How can you tell when a heavily discounted home is actually a good deal? Experts say there are a few things to watch for:
The Original Price Was Too High: Be wary of price reductions. Some are bargains and others are just marketing gimmicks.
"Maybe the person just overpriced it. Whoever was selling it might have just been an idiot. But nothing brings people into the store like a 30 percent discount, a 50 percent discount," Kelman said. "People tend to look at price reductions and overreact.
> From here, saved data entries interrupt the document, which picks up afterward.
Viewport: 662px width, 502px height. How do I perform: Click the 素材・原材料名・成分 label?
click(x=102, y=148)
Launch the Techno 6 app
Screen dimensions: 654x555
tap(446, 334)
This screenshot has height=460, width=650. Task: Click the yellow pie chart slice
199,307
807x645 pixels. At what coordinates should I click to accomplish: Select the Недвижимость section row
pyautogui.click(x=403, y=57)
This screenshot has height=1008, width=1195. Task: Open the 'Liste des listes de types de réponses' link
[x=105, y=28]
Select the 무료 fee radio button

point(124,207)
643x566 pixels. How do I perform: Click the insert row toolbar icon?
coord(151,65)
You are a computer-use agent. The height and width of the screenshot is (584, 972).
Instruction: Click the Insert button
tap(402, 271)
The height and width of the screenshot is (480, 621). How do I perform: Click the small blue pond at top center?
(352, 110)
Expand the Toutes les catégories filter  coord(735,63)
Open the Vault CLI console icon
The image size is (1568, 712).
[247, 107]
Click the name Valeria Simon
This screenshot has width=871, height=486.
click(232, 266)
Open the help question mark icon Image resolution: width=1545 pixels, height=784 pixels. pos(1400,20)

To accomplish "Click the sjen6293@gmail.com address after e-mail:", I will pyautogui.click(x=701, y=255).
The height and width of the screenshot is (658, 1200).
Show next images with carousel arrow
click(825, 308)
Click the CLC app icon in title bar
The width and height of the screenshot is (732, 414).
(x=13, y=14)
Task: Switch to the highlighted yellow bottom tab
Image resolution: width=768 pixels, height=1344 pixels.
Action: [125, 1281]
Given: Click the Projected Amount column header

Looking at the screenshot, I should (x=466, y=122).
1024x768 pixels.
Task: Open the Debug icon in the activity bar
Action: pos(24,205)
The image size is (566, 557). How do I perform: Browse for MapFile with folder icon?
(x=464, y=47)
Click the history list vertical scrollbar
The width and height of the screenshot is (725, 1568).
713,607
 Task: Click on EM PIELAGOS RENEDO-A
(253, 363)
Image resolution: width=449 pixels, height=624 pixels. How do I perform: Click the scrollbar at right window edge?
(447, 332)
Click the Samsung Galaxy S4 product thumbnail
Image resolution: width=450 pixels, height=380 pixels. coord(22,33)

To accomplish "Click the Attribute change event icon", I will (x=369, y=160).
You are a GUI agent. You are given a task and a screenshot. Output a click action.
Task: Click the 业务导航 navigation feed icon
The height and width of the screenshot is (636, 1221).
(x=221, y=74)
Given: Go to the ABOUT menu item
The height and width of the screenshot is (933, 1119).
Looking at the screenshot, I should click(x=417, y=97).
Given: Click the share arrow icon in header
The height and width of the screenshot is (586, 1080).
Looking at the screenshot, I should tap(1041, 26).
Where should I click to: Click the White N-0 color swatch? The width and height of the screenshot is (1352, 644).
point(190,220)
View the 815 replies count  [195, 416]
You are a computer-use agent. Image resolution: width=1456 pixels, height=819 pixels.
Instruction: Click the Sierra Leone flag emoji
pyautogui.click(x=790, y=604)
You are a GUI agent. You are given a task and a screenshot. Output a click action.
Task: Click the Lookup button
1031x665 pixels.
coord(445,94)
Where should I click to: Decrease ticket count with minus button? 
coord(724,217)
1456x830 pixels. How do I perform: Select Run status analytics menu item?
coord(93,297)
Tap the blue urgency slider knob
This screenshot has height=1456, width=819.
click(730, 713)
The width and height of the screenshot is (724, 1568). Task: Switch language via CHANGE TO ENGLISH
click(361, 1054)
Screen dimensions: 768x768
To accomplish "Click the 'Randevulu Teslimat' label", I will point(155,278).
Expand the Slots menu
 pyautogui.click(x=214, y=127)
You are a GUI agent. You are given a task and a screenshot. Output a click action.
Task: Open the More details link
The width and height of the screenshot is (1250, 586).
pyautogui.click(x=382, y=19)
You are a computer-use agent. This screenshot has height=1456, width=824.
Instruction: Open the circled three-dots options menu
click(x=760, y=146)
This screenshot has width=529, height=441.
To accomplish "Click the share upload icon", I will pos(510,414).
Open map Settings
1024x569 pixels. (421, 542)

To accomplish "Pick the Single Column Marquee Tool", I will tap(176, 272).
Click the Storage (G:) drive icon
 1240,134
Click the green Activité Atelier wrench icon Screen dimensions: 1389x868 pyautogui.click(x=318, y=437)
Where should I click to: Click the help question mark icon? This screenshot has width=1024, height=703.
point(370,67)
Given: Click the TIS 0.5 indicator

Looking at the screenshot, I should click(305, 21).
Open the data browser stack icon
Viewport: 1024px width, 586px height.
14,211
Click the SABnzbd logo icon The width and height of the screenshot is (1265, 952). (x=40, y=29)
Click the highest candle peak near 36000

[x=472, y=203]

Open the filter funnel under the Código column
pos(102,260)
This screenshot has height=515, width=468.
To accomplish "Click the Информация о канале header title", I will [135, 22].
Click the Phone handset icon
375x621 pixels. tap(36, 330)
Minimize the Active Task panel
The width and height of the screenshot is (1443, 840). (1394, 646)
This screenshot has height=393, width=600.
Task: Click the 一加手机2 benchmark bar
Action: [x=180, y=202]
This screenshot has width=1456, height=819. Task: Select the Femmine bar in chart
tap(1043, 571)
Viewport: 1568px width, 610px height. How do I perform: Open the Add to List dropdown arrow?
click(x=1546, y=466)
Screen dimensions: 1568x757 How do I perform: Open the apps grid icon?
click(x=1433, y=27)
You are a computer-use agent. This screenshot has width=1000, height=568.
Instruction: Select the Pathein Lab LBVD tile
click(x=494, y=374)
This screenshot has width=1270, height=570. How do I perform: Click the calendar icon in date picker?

To some extent, there are Realtors who are gaming the system. … They drop the price to generate more activity in the listings."
Overvalued Neighborhood: One of the reasons home prices in certain parts of the country -- like areas of California, Florida, Nevada and Arizona -- have seen such precipitous declines is because they were overvalued to begin with.
In certain places, Kelman said, prices will continue to fall.
"There are some markets where I think people should still wait" to buy, Kelman said, and that includes the San Francisco Bay area, Seattle and Miami.
The Prices of Neighboring Homes: "In some cases, a 50 percent discount isn't enough," Sharga said. "It's a great discount, but it may not be a good price because the surrounding properties may be valued at 45 percent."
How Much Has the Home's Value Depreciated: Kelman recommends learning how much the seller paid for the property and how much it was appraised at a year or two ago.
Some of these things are harder than others to find out, but he said consumers can start at their local or county tax assessor's offices. A good real estate agent should also be able to help and some online sites, like Redfin, include some of that data.
What You'll Pay Beyond Selling Price: The price of repairs -- if it's up to you to make them -- and what you'll pay in real estate taxes may amount to more than you expect. Lauroesch said it's also important to learn whether it will be up to you take care of any back taxes and liens on the property or whether the seller will handle those through a deed transfer.
The Price Per Square Foot: "Too many people don't really evaluate the value of the land," Kelman said. "The house is important, but not as important as the land. That's what holds value more than the house and more than the furnishings in the property."